In the basketball game recap, how many points did Alcovy and Newton combine to score in the first half?

--- start of EXCERPT TO READ ---

Yes, the first half was terrible basketball by both teams. Alcovy and Newton combined to score 31 points. For a while the question was whether Newton would get shutout in the first quarter. It was ugly. Neither team could muster any type of offense. Then, all of a sudden, the two teams came out for the second half and an instant classic broke out.

The most overused cliché for the type of game these two teams played is the analogy of a prize fight. Maybe this one time it’s truly fitting to use it though. Here’s why.

Each team delivered big shots and made big plays with their backs against the wall. Each team delivered punches that would have knocked most teams out only to see the other pick itself off the deck, get some water and smelling salts in their corner and come back out for another round.

Newton’s Stephen Croone and Alcovy’s Devon Edwards, good friends and players who know each other well, were the fiercest of opponents. Each willed his team to stay upright. When Edwards put the Tigers on his back, it only pushed Croone to do the same with his Rams.

--- end of EXCERPT TO READ ---
--- start of DATA ENTRIES ---

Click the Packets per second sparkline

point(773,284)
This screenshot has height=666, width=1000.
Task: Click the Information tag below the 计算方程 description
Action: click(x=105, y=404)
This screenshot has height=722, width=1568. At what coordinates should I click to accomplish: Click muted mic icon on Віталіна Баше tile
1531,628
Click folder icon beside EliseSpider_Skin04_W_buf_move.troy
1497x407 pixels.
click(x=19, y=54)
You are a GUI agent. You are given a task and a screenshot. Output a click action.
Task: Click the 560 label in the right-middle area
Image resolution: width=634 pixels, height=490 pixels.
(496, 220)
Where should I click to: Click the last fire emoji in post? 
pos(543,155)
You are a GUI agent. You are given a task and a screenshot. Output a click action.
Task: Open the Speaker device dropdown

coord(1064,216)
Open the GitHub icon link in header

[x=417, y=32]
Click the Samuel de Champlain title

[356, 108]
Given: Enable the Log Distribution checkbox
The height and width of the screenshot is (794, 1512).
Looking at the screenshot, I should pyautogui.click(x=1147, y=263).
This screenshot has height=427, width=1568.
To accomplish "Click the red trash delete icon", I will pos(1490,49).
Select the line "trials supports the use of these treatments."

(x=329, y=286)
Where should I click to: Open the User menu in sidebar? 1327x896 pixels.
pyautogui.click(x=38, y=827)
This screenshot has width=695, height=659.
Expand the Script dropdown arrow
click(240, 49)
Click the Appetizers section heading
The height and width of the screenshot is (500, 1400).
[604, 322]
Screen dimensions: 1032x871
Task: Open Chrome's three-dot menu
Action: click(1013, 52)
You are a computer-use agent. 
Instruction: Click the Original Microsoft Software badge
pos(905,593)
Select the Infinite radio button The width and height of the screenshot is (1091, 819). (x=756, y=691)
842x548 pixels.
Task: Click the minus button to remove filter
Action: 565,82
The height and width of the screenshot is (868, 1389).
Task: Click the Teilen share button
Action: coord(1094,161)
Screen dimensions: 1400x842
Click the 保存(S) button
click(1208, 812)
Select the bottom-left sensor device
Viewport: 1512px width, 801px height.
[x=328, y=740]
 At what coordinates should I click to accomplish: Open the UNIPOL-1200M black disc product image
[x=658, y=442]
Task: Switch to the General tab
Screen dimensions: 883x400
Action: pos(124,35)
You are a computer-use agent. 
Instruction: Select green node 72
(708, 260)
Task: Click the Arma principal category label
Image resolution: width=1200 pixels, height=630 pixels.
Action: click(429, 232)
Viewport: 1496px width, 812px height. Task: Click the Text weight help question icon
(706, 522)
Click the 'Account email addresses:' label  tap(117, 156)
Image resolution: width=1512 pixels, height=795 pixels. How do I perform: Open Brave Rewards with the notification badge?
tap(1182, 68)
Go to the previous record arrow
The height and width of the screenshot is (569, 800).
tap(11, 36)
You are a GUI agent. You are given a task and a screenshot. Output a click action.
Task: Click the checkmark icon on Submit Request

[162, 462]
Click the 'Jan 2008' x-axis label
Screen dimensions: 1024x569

--- end of DATA ENTRIES ---

**TASK OUTPUT**
31 points